Sensitivity of top-down estimates of CO sources to GCTM transport

Avelino F Arellano, Peter G. Hess

Research output: Contribution to journalArticle

28 Citations (Scopus)

Abstract

Estimates of CO sources derived from inversions using satellite observations still exhibit discrepancies. Here, we conduct controlled inverse analyses to elucidate the influence of model transport on the robustness of regional CO source estimates. We utilized Model of Ozone and Related chemical Tracers global chemical transport models (GCTM) driven by National Centers for Environmental Prediction and European Centre for Medium-Range Weather Forecast reanalyses, and GEOS-Chem GCTM driven by Global Modeling and Assimilation Office assimilated meteorology to generate response functions for prescribed regional CO sources.
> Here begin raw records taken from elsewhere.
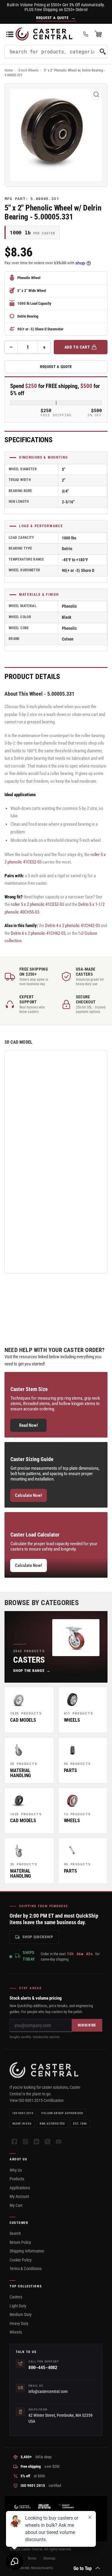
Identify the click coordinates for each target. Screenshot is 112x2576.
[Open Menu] (9, 34)
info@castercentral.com (48, 2391)
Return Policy (20, 2242)
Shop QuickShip (37, 1937)
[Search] (102, 51)
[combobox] (56, 51)
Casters (16, 2297)
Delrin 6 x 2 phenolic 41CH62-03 (38, 933)
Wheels (16, 2332)
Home (8, 70)
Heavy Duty (19, 2323)
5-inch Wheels (28, 70)
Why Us (16, 2170)
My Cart (16, 2205)
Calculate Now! (28, 1495)
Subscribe (87, 2025)
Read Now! (28, 1425)
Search (15, 2233)
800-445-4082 (42, 2367)
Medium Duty (21, 2314)
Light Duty (18, 2305)
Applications (20, 2187)
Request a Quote (56, 366)
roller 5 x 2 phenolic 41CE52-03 (37, 904)
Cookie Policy (21, 2260)
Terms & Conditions (26, 2268)
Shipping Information (27, 2251)
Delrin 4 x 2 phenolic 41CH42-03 (72, 925)
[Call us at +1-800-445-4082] (86, 34)
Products (17, 2178)
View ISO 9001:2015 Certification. (37, 2100)
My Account (19, 2196)
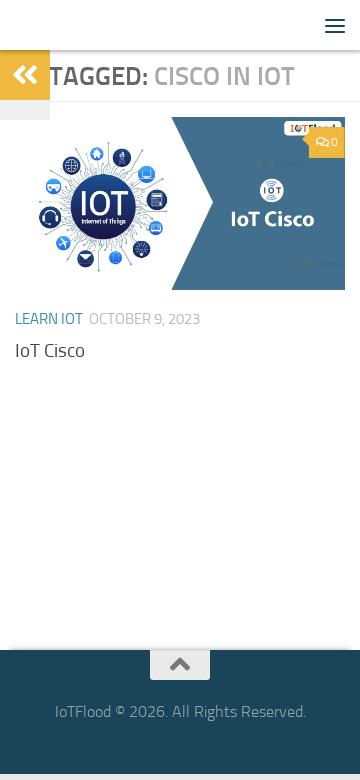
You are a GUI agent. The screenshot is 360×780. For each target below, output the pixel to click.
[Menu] (335, 25)
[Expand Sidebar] (25, 75)
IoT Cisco (50, 350)
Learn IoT (49, 319)
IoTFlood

We find that inter-model differences in CO due to differences in transport are within 10-30% of inter-model mean CO concentration. However, these differences can translate to regionally significant spread in source estimates. While we find that CO source estimates for East Asia and North Africa are reasonably robust, we find inconsistencies and inter-model spread of greater than 40% in our source estimates for Indonesia, South America, Europe and Russia. This indicates the need for rigorous assessment on uncertainties in top-down source estimates through model inter-comparisons and ensemble approaches.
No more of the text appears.